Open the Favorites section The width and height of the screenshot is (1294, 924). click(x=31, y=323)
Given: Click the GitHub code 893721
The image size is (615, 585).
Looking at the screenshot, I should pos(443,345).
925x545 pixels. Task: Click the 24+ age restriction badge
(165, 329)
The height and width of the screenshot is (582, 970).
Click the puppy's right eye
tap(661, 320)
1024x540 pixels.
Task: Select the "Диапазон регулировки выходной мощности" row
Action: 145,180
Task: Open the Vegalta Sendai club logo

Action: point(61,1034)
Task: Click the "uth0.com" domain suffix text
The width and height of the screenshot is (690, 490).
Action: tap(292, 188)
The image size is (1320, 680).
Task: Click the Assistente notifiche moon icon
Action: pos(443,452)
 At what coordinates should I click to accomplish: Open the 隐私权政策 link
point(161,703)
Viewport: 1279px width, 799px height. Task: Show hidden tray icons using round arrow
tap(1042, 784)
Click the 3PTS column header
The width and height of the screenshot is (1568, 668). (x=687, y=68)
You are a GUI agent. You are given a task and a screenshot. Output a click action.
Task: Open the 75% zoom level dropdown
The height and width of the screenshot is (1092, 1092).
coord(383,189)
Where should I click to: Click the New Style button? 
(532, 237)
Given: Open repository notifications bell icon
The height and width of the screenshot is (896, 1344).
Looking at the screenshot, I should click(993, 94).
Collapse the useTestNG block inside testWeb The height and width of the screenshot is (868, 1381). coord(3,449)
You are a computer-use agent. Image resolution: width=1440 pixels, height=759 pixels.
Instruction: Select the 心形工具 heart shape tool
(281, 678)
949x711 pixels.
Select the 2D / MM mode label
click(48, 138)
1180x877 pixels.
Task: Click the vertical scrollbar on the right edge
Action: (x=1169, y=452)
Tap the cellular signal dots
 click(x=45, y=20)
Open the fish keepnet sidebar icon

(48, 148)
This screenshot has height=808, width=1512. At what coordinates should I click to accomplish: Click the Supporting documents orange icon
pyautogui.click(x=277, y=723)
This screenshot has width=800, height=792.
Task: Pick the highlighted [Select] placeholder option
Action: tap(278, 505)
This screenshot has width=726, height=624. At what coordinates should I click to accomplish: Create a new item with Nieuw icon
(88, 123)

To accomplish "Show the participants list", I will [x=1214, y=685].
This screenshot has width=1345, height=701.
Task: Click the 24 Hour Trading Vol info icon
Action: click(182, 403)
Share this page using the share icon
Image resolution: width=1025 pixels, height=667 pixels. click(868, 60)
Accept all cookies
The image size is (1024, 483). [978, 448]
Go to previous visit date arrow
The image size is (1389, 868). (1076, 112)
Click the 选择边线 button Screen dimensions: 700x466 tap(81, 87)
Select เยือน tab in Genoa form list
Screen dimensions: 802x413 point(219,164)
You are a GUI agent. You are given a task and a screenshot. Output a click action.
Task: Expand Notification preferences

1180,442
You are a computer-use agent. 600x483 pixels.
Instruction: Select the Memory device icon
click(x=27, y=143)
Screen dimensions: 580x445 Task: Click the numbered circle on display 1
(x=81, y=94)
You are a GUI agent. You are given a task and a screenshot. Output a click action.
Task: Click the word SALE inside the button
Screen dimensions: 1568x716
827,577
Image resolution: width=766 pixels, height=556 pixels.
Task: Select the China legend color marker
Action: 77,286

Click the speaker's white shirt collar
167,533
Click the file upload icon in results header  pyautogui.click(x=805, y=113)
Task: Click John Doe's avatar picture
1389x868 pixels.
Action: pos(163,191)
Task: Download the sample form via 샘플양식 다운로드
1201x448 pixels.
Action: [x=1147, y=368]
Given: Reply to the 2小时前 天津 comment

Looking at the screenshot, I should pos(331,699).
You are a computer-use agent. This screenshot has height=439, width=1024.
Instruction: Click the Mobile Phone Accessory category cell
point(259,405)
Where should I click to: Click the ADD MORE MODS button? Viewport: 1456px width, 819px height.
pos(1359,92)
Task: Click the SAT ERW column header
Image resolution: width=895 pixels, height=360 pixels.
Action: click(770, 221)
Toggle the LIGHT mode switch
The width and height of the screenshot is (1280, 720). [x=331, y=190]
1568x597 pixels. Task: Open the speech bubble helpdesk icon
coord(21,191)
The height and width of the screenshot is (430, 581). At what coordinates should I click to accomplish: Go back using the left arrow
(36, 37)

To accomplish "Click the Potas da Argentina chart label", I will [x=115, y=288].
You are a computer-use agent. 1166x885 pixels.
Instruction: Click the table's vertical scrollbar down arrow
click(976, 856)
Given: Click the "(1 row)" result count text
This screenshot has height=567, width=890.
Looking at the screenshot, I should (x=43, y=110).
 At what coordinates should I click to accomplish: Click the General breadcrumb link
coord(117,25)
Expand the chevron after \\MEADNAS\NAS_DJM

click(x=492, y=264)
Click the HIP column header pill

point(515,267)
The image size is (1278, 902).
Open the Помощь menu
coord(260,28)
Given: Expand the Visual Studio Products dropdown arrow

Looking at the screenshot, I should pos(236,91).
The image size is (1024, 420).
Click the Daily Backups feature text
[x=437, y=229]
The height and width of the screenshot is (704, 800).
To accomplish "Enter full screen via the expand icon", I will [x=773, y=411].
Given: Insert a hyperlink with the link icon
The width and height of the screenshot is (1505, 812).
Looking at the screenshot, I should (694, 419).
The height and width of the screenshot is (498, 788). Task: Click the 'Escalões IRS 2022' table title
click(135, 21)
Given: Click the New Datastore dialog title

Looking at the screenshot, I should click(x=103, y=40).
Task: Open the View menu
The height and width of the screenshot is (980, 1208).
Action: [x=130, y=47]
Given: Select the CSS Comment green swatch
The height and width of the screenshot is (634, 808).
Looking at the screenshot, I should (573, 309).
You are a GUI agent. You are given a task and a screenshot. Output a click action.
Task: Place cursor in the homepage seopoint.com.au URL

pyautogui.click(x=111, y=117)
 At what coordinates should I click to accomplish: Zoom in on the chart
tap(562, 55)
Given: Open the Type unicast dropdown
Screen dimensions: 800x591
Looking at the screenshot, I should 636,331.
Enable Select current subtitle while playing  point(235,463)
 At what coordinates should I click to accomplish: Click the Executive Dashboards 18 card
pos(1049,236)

▶ **What is being asked**
Search the listing above for the string "computer". Copy every line that contains it.

▶ **Answer for the task**
You are a computer-use agent. Image resolution: width=1440 pixels, height=759 pixels.
You are a computer-use agent. 600x483 pixels.
You are a computer-use agent. This screenshot has height=439, width=1024.
You are a computer-use agent. 1166x885 pixels.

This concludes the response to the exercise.